### PASSAGE SHOWN
/---
If I think I'm going to be sick the panic that comes with it is beyond me. I end up walking up and down the flat, crying or asking for constant reassurance. It always gets to the point that the state I get in makes everything worse. Most of the time, when this happens I'm met with intrusive thoughts of being sick and my mind starts drifting back to food. This my friends is called a viscous circle, where it keeps going round and round. What ever I ate that day becomes a food that I associate with sick and I wont eat it again until it feels safe.
For me, going out I have to have a pack that makes it easier for myself. I carry hand gel and also anti-sickness tablets and my beta-blockers. I wont leave the house unless I have them with me and knowing they are there help me massively.
My Emetophobia controls so many parts of my life. I can't drink alcohol when I'm out in case it makes me feel sick - if I do I can only have a small amount before the thoughts start. When I eat I can only eat so much or I have to leave bits here and there because if it makes me full I might be sick. Sometimes it looks like I'm being fussy with my food but in all honestly, I'm scared I'm going to feel sick. I plan my food like no tomorrow and if I eat out I know what I will be eating in advance, even if I fancy something else I stick with what I planned. I control what I eat in a day so things don't mix that might not be considered "safe" in my eyes. I can't order chips if the meal is big because they fill me up and I can't take the risk.
OCD and Emetophobia go hand in hand for me but you don't get one because of the other. Many people just have OCD and many people just have Emetophobia. For myself having both is just the icing on the cake.
\---
### COMPLETE THE FOLLOWING
1. From the emetophobia passage above, list every item the writer carries when leaving the house.
2. Carry on the emetophobia passage above, picking up after its final sentence.

### DATA BLOCK
/---
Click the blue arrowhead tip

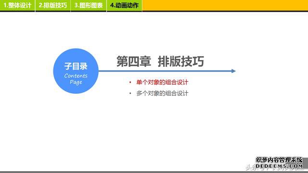pos(233,71)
\---
### RESULTS OF THE TASKS
1. Hand gel, anti-sickness tablets, beta-blockers

2.
- Avoiding Doctors, Hospitals, Pharmacy's
- Throwing food out in case it might be off
- Continued washing of hands
- Not eating out or only in a way that feels right to you
- Checking if people "look" ill
- Not watching TV shows that contain images of Sick
- Doing rituals to advoid being sick
- Cleaning food obsessively
- Overcooking Food
- Avoiding people who are ill
- Eating only one type of food to prevent illness
- Avoiding Travel
- Eating foods with the right texture
- Asking for reasurance that you wont get ill
Emetophobia can be treated with CBT and ERP. It takes time but it can be done. I have tackled mine with it and it's honestly so much better (considering this post it can be hard to see this). Talk to your GP if you are worried you may have this. Remember this is a phobia and there is nothing to be ashamed of or embarrassed about. Talking to friends and family about what is going on can help you understand what is going on and gain the help you need.
If you know someone who has this phobia please be mindful of what you are saying. A phobia is an extreme fear and what they are doing/not doing to avoided sick is very real to them. Being mindful of everything is important because the pressure to be "normal" with this phobia is very strong. They might not eat or drink like you, so what? Don't point it out. Also the line "well, no one likes sick" doesn't really work against a phobia.